Take your vitamins

Take your vitamins

It has been just short of two months since I started using TaskWarrior, and I gotta admit… it’s going well? I’m not sure if it’s TaskWarrior or the vitamin D (you can skip to that if you’re not interested in to-do list stuff). Stephanie over the river at Exit 343 Designs (maker of the sticker pictured on my Barbie Dream Cameo) wrote a nice article on work-life balance that prompted me to revisit the organization topic.

Now, I love me some paper journals. I have a fun purple Leuchtturm 1917 notebook 📦 that I really tried to make work. Bookbinding is another one of my hobbies. I love Traveler notebooks. There is just something satisfying about paper notebooks. All this should add up to great organization, right? Doesn’t work for me.

I also love note cards. I have played around with “S.H.E. cards;” I have card boxes and colored notecards and Post-It notecards and colored pens and highlighters and all that. Also doesn’t work for me.
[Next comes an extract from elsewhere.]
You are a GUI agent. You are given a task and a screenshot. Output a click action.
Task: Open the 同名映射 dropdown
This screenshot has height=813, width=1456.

TaskWarrior is the first to-do program that has actually worked for me, and I don’t know why. I think it’s because it’s easy to enter stuff and check it off, but there’s enough friction in the process of tweaking priorities that I don’t spend time adjusting things so that everything comes up in the order I want (i.e. “I don’t want to do that thing, so I will massage the priorities such that it never quite makes it to the top…”) Eventually its gentle “You have more urgent tasks” will bug me enough that I’ll do the top task I’ve been putting off.

Vitamin D?

I don’t know if it’s that TaskWarrior hits the sweet spot for me, or that I’ve been taking my vitamin D regularly, but I’m not going to change either one as long as it works.

See, I grew up in a swimming pool, and I have redhead skin. So I basically got more than my lifetime safe UV exposure before I turned 17, and I avoid the sun as much as possible now, even more than my nerdy lifestyle naturally does. Which means I’m usually D-deficient. When the kid (who is both fair-skinned and holes up in a dark bedroom with a computer 24/7) came up the same way, I finally got around to regularly keeping D on hand.

And a doctor pointed out something I had forgotten: D deficiency can cause attention issues. One of the first things we were given to try when the kid was little, in ruling out things that acted like ADHD but weren’t, was supplemental D. It’s not a magic bullet: vitamin D won’t cure ADHD, it’s just that lacking vitamin D can cause some of the same symptoms, or worsen them if you’ve already got them. And I was 5 ng/mL last year, and 21 ng/mL this year, so that’s gotta make a difference, right? (Normal is 29+, but I’ve only been regularly taking it the last couple months and I imagine it takes awhile to build reserves back up.)

So if you’re not taking a multivitamin, take a multivitamin. And wear sunscreen.